South’s Lambiotte to wrestle at OVU

Parkersburg South senior T.J. Lambiotte, left, capped his senior year with the Patriots by winning the Class AAA 170-pound state championship. He’ll continue his mat career for the Fighting Scots of Ohio Valley University. Photo by Jay W. Bennett.

PARKERSBURG — Senior T.J. Lambiotte, Parkersburg South’s 170-pound state champion, has decided to continue his wrestling career for the Fighting Scots of Ohio Valley University head coach Pat Sole.

The four-time state qualifier and three-time state placer capped off a 35-5 senior campaign by topping the field for his first state mat title. The soon-to-be ex-Patriot, who has 13 days of school left, had to settle for runner-up honors at 170 as a junior and placed third as a 145-pound sophomore.

“Dalton George (from Williamstown) is there, obviously he was an All-American this year and I’ll have good practice partners there. I have just as much opportunity to be as good as I want to be there as anywhere else,” said Lambiotte, who carries a 3.5-plus GPA, but hasn’t settled on a major, although he plans to take some business classes.

“I feel like there are good kids there and good kids in the area that need to be going there. I toured Mount Union and West Virginia Tech. We had looked at Kent State and all kinds of different colleges.”

Getting another local grappler is something coach Sole is more than pleased with.

“We are excited to have T.J. become a Fighting Scott,” Sole stated. “His potential has only begun to be tapped.
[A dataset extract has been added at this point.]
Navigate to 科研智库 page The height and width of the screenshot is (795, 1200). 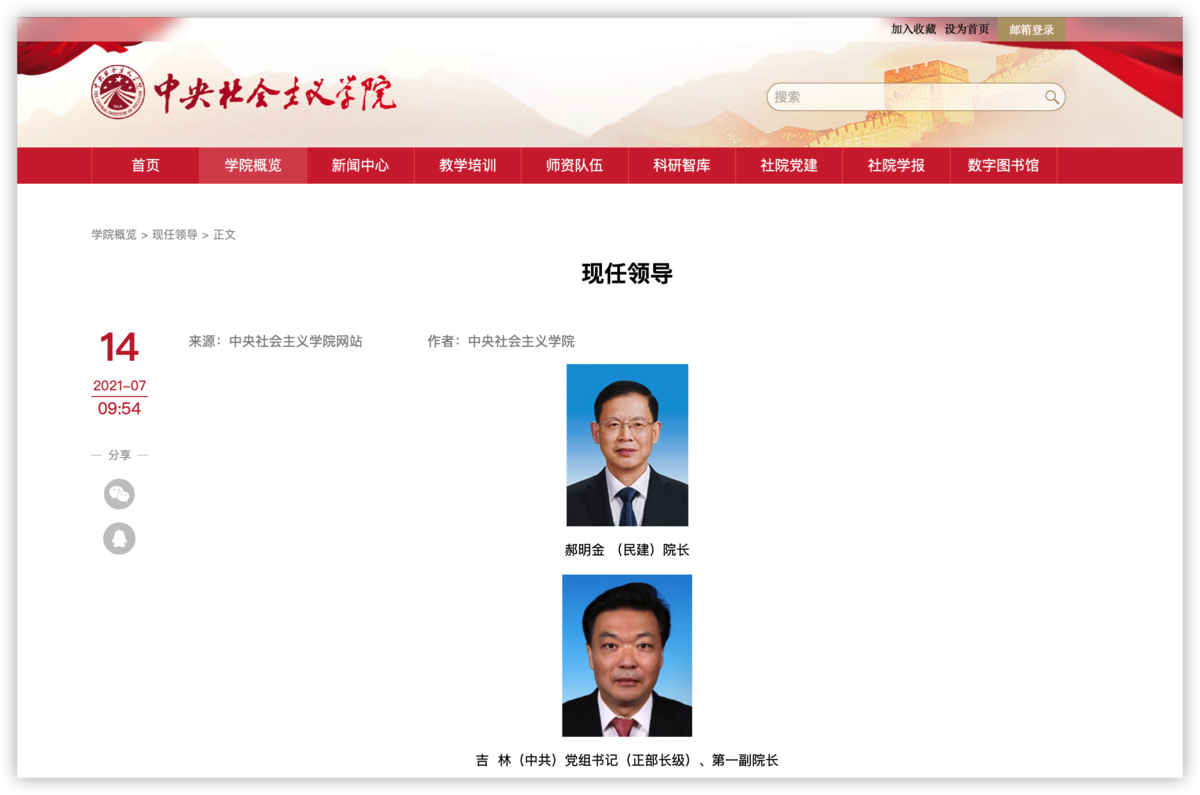[x=681, y=166]

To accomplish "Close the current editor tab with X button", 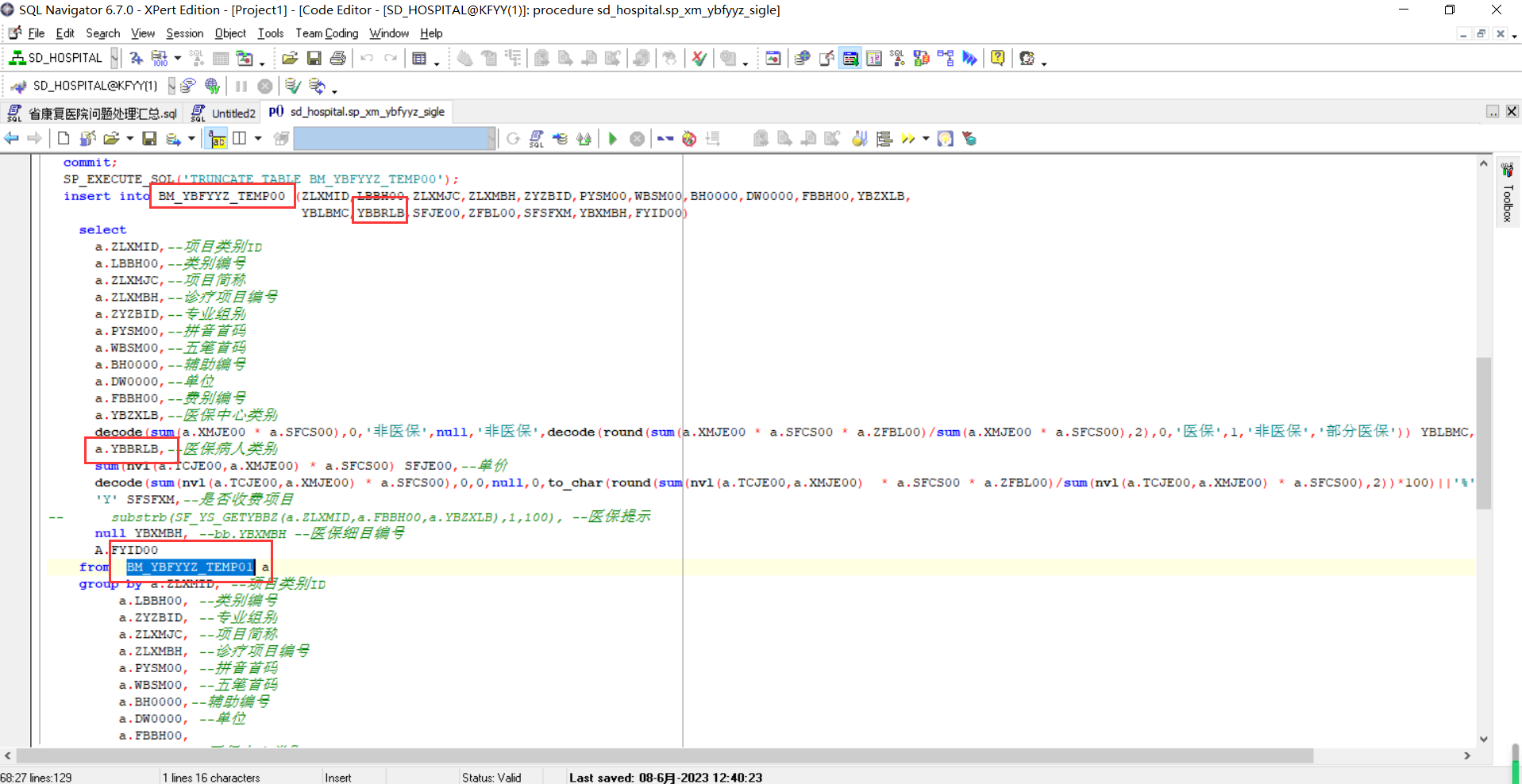I will coord(1512,112).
We’re sure T.J. can be competitive from the get-go with the experience he’s gained from growing up in such a competitive local scene.”

Of course, the Patriot was part of three consecutive Class AAA state mat crowns for South.

“He most likely will be at 165 his freshman year of college,” added the coach. “These guys tend to grow, so I doubt he stays there. As far as starting as a freshman, I can see that as long as he stays healthy and we can keep some of the others in separate weights.

“It sure is nice to see local wrestling talent progress at the college level. It’s a huge opportunity for young men like T.J. to have a chance to find success in life, both academically and athletically.”

Known for taking it to his opponent and being the aggressor throughout his prep career, Lambiotte doesn’t plan on changing anything at the NCAA Division II level.

“A lot of wrestling is just on yourself,” he said. “I think it’s like anything else, you have to make sacrifices for whatever you want to get. Before I won a state title, I didn’t really want to wake up at six in the morning to go lift and then go to practice after school.

“But I didn’t want to be a loser at the end of the day for my senior year. I’m just going into it not even looking at it as being a freshman, but just having the same goal as the rest of the upperclassmen.”

Lambiotte said he plans to stay on the Vienna-based campus and has his eye on achieving All-American status at OVU.

“That’s my goal,” Lambiotte continued. “Hopefully, Dalton can do it again and hopefully I’m able to step up and do what he did last year. If we can have a few guys do it, it will bring more people to the team.”

As far as what he needs to work on in order to reach the level of success he wants, the Patriot said “getting stronger and with becoming stronger that also comes with being more physical. That’s just the way I wrestle.

“There’s really nothing to be proud about when you are losing. There is absolutely nothing I like about losing. Losing sucks a whole lot more than winning.”